Depuis trop longtemps, chercheurs, élus municipaux et provinciaux, ministères et particuliers regardent le problème grossir en ne faisant que mentionner qu’il s’agit d’une plante envahissante. Pourtant, il y aurait des moyens très accessibles et, de plus, rentables pour ralentir la propagation de cette plante envahissante.

Analyse de la situation

Le phragmite est considéré comme étant une pompe à phosphore. C’est d’ailleurs une raison pourquoi la nature l’a choisie pour ainsi recycler le phosphore trop présent dans nos milieux humides. D’un côté, nous cherchons des moyens pour assainir nos plans d’eau et le phragmite le fait… en autant que nous ne laissions pas le feuillage pourrir sur place, car l’humus qui se formera libérera le phosphore et contaminera à nouveau le plan d’eau. Il faudrait donc récolter le phragmite pour cette première raison.

Le phragmite se propage de deux façons différentes : par les rhizomes souterrains qui agrandissent le massif et par la production de graines qui implantent de nouveaux massifs de plus en plus loin. Pour ce qui est du massif qui s’agrandit, ce n’est pas le principal problème. C’est plutôt la production de graines qui est catastrophique, car ce sont elles qui menacent l’est du Québec et le Nouveau-Brunswick. Récolter le phragmite avant sa floraison est encore la solution.

Le feuillage de phragmite est très riche en éléments nutritifs. Cette biomasse de plus en plus abondante fait un excellent paillis dans les cultures maraîchères et ornementales. Elle forme un compost très riche et permettrait de retourner à la terre les éléments nutritifs qui provenaient des champs et qui ont été lessivés dans ces milieux humides par le vent et les pluies.

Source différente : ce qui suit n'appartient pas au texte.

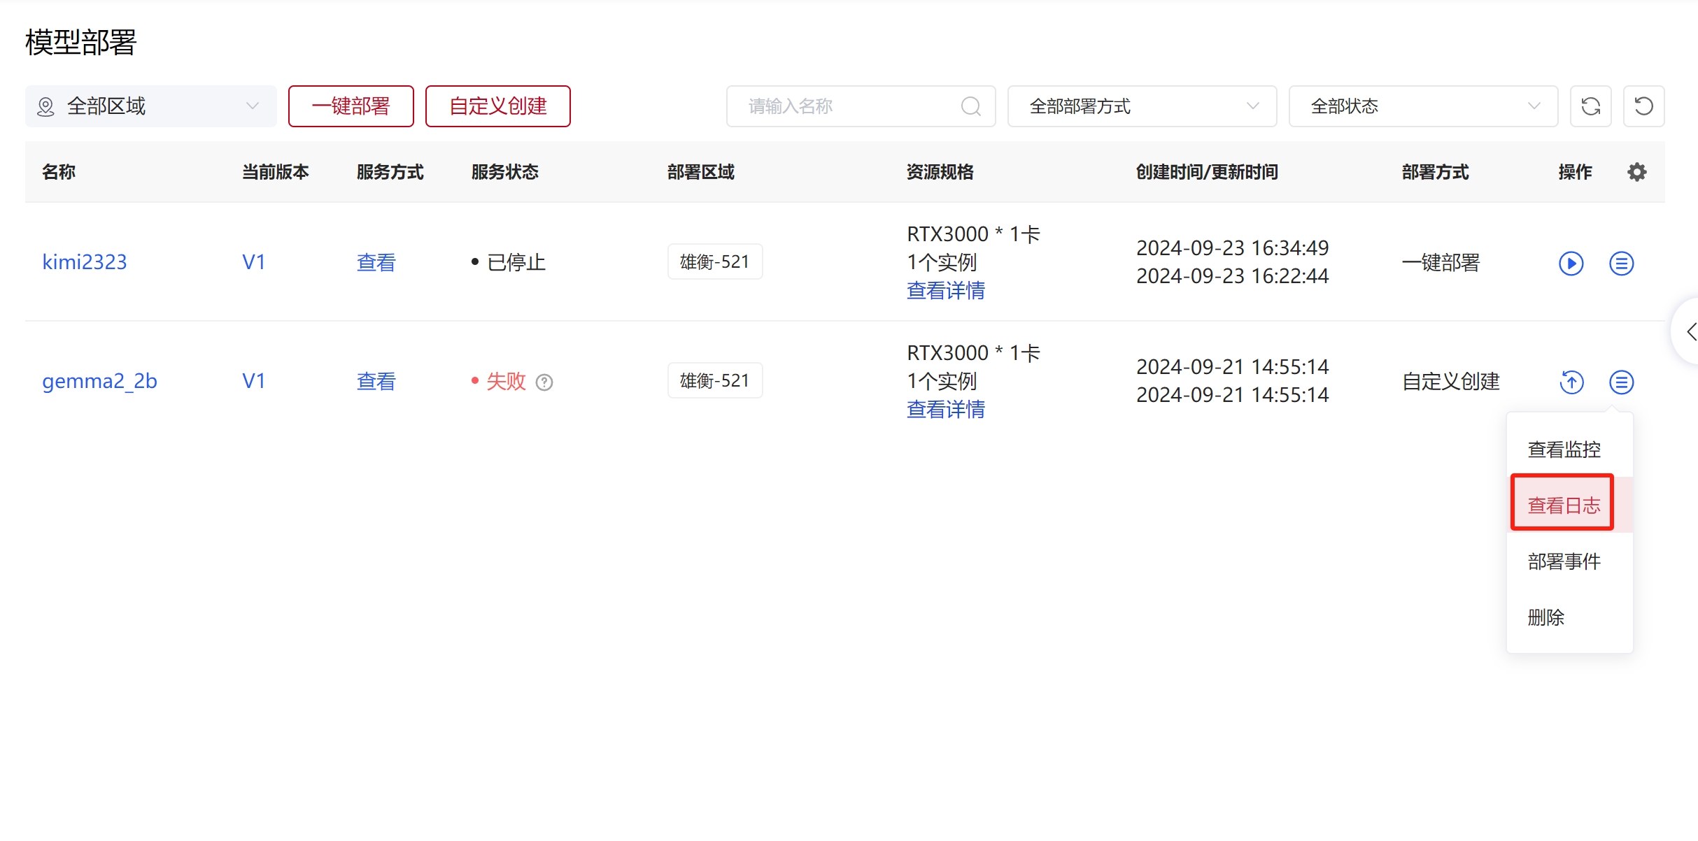The height and width of the screenshot is (841, 1698).
Task: Choose 删除 in the dropdown menu
Action: [1545, 617]
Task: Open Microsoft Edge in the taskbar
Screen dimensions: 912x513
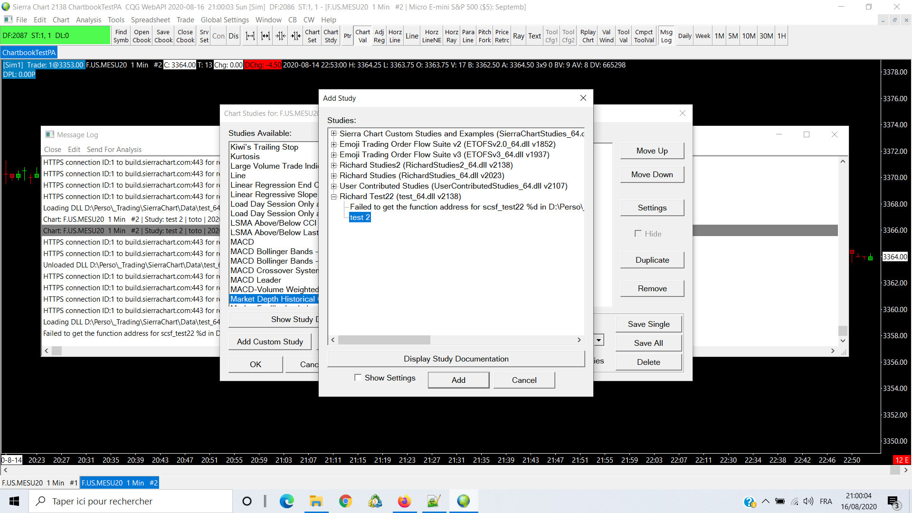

En tant que consultant en environnement et en paysages écologiques, avec une expertise d’une trentaine d’années derrière moi et après l’avoir expérimenté, j’en arrive à cette conclusion : la solution, c’est de faucher le phragmite en cette période de l’année. Cela évite sa propagation par les graines, purifie les plans d’eau en retirant les éléments nutritifs captés par son feuillage et assure une récolte de paillis efficace ou de compost nutritif.

Avec cette solution, le phragmite ne serait plus perçu comme un problème ingérable, mais plutôt comme une récolte profitable et peu dispendieuse.

D’ici à ce que nos élus instaurent des moyens et des solutions, chaque individu peut contribuer au contrôle de ce fléau en récoltant et en valorisant son feuillage, en tout temps et au besoin, mais avant sa montée en graine.

C’est cela ou l’on se retrouvera avec du phragmite partout et l’on rêvera au temps où nos milieux humides foisonnaient de biodiversité et de floraison variées.